Closed. This question needs to be more focused. It is not currently accepting answers.
Want to improve this question? Update the question so it focuses on one problem only by editing this post.
Closed 5 years ago.
Improve this question
OK, as admins requested it, i refine my question:
i am searching for local Proxie solutions which can tweak HTTPS / HST websites. They should be able to tweak the content and the headers of the site. Do you know such Proxies? I would prefer Python solutions because they are hackable.
Yes, there are solutions which work with Browser plugins, and i have posted an answer containing an example using Yarip, but the problem is: As soon as the Browser developers decide to remove APIs, not that anyone would do that, the Plugin stops working.

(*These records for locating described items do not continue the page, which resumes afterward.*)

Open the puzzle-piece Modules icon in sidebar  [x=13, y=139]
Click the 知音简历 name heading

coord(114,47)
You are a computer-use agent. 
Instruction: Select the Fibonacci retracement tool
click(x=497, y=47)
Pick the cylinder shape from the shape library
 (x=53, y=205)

Therefore i want to have a solution which works on the protocol level. So, which Proxies can do that, tweak HTTPS / HST websites? I dont care for performance, my internet is slow anyway and im not in a hurry. Please also give a small example how to tweak the content of the website and a small example how to tweak a header, using your solution.
Hopefully my question is clear now.
Ok, here is my solution to this problem. AJAX with bottle.py and the jQuery Docs were helpful.

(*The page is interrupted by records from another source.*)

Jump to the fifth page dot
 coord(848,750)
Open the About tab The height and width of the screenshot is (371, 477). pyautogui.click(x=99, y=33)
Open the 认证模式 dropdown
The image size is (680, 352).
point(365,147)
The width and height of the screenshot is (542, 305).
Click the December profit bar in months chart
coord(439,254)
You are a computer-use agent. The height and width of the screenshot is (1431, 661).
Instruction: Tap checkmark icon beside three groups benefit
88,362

Use Firefox (Developer Edition), version 52. Later versions of Firefox do not support Yarip, which is my approach to inject Javascript into the document and to tweak the Content-Security-Policy response header, if there is one. I am interested in solutions for later Firefoxes/Chromes/whatever.
Stop Firefox from blocking mixed content (loading http resources from https sites). Which is nonsense on localhost. According to this Discussion and this Wiki Entry, starting with Firefox 55 localhost is finally whitelisted by default. However, as i need Yarip and therefore can not use Firefox 55, i still need to manually disable this policy.

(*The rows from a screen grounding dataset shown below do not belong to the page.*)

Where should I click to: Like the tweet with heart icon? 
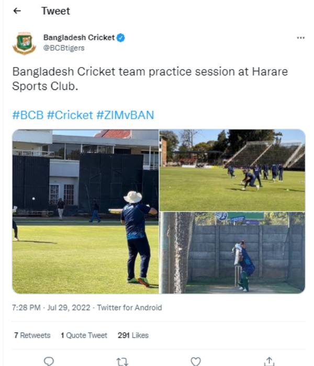tap(195, 361)
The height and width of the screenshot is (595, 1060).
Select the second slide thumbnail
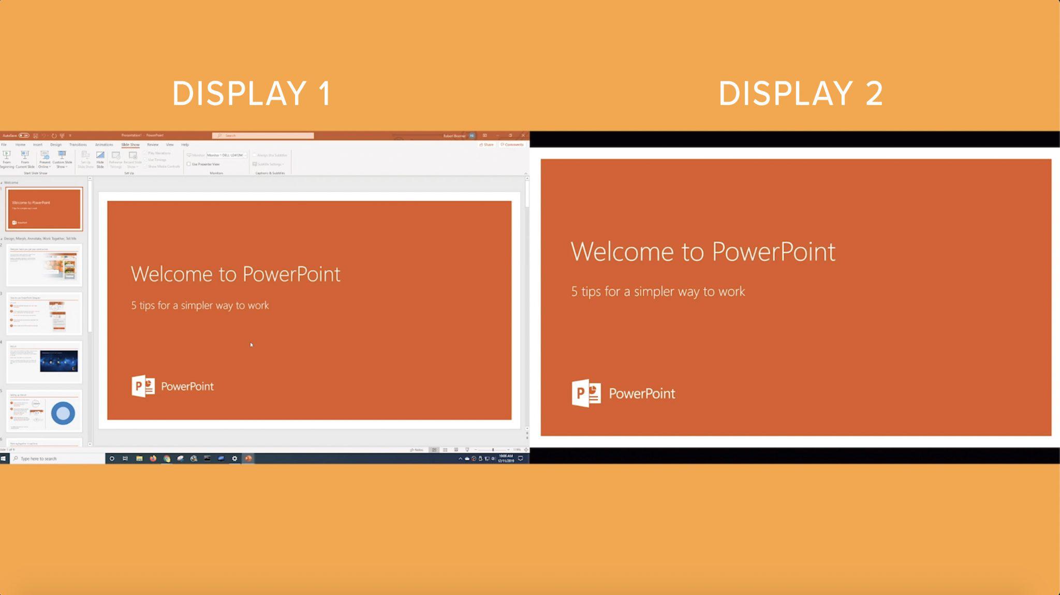(x=44, y=265)
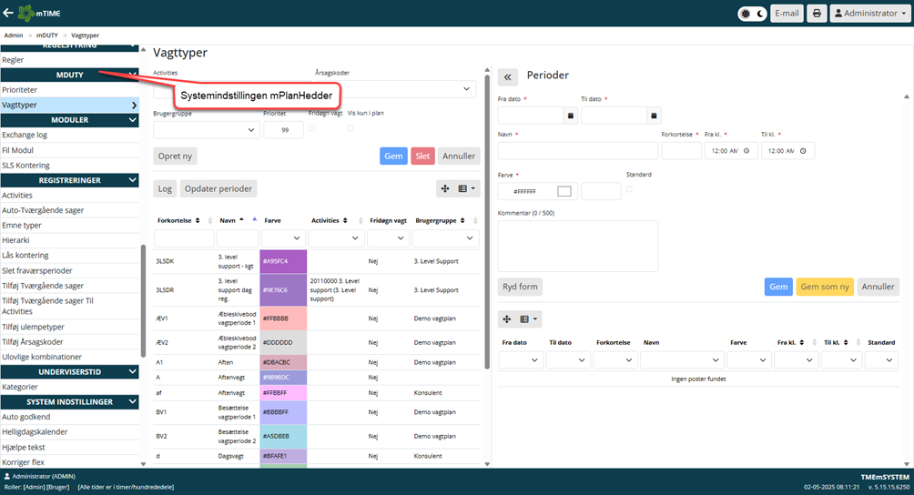Tick the Fridøgn vagt checkbox
Image resolution: width=914 pixels, height=495 pixels.
pos(312,128)
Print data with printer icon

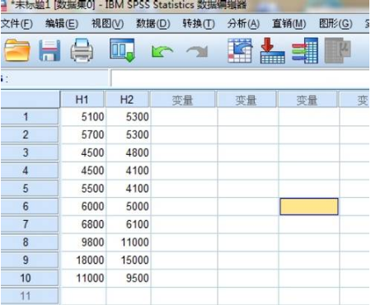pyautogui.click(x=82, y=50)
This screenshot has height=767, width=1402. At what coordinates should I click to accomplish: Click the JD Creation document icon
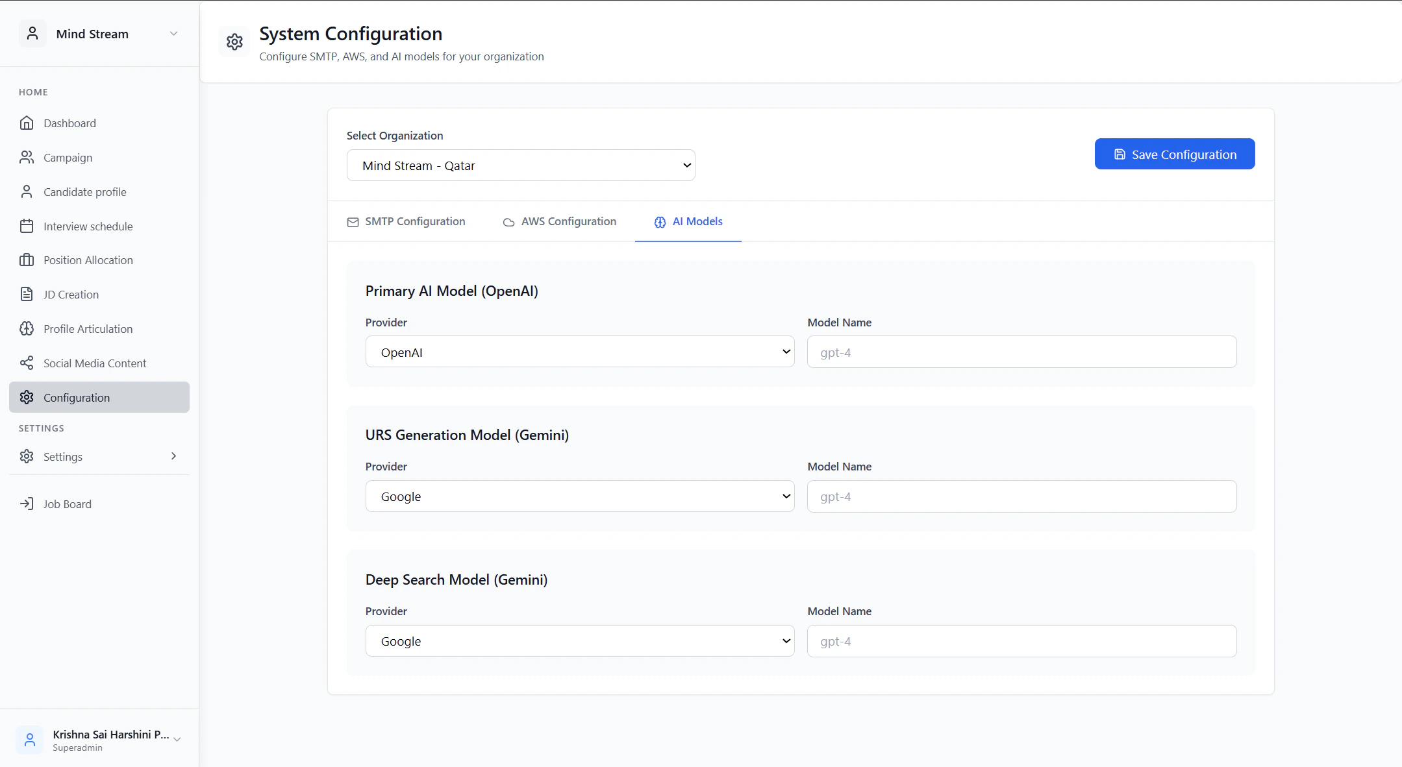27,295
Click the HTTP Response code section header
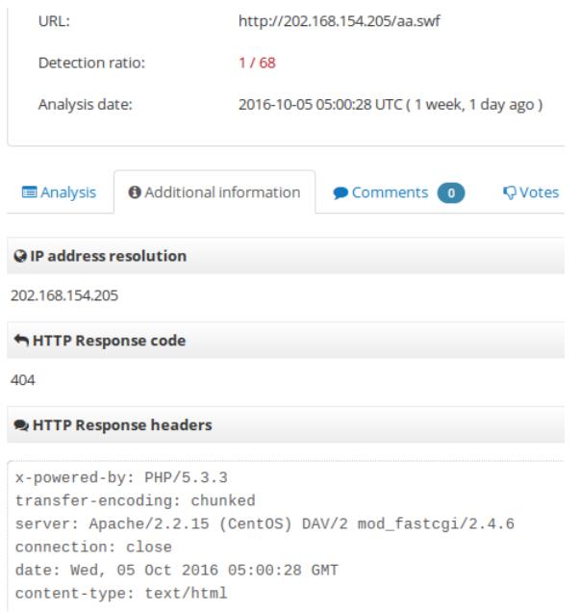 pos(286,340)
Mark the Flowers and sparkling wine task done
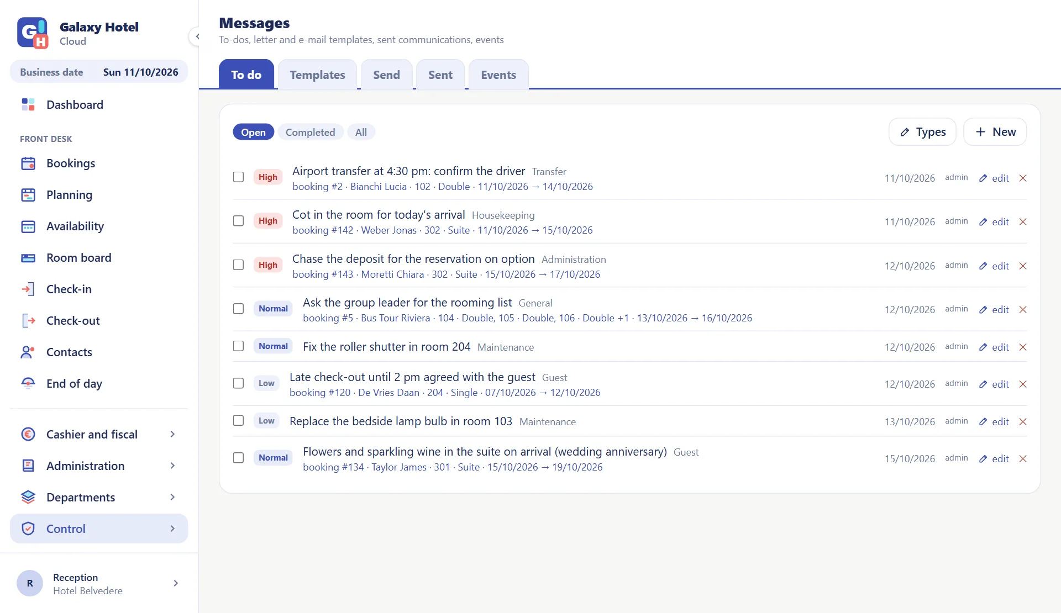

This can be done globally by setting about.config -> security.mixed_content.block_active_content to false which is lazy and veery dangerous, as it affects every website, or by doing it temporarily per-page which is not so lazy but a little bit less dangerous.
Install Python 3
pip install bottle
Create a file server.py with the following contents:
import os, json
from bottle import request, response, route, static_file, debug, run
#route('/inc') # this handles the ajax calls
def inc():
# only needed when you pass parameters to the ajax call.
response.set_header('Access-Control-Allow-Origin', '*')
number = request.params.get('number', 0, type=int)
return json.dumps({'increased_number': number + 1})
#route('/static/<filename:path>') # this serves the two static javascript files
def send_static(filename):
return static_file(filename, root=os.path.dirname(__file__))
debug(True)
run(port=9030, reloader=True)
Run it
Put a copy of jquery.js into the same directory
Create a file logic.js in the same directory with the following contents:
// http://api.jquery.com/jQuery.noConflict/
var my = {};
my.$ = $.noConflict(true);
// http://api.jquery.com/ready/
my.$(function() {
var target = my.$(
'<div id="my-ajax-result" style="position:absolute; padding:1em; background:'
+ 'white; cursor:pointer; border:3px solid blue; z-index:999;">0</div>'
);
my.$('body').prepend(target);
function ajaxcall(){
// http://api.jquery.com/jQuery.getJSON/
my.$.getJSON(
"http://localhost:9030/inc",
{
number : target.text() // parameters
},
function(result) {
target.text(result.increased_number);
}
);
}
// http://api.jquery.com/click/
target.click(function(event) {
ajaxcall();
return false;
});
ajaxcall();
});
Install Yarip
Save the following xml to a file and, from Yarips manage pages dialog import it. This should create a new rule for en.wikipedia.org. Im too lazy now to explain how yarip works, but it is worth learning it. This rule will inject the jquery.js and the logic.js at the end of body and it will tweak the Content-Security-Policy response header, if there is one.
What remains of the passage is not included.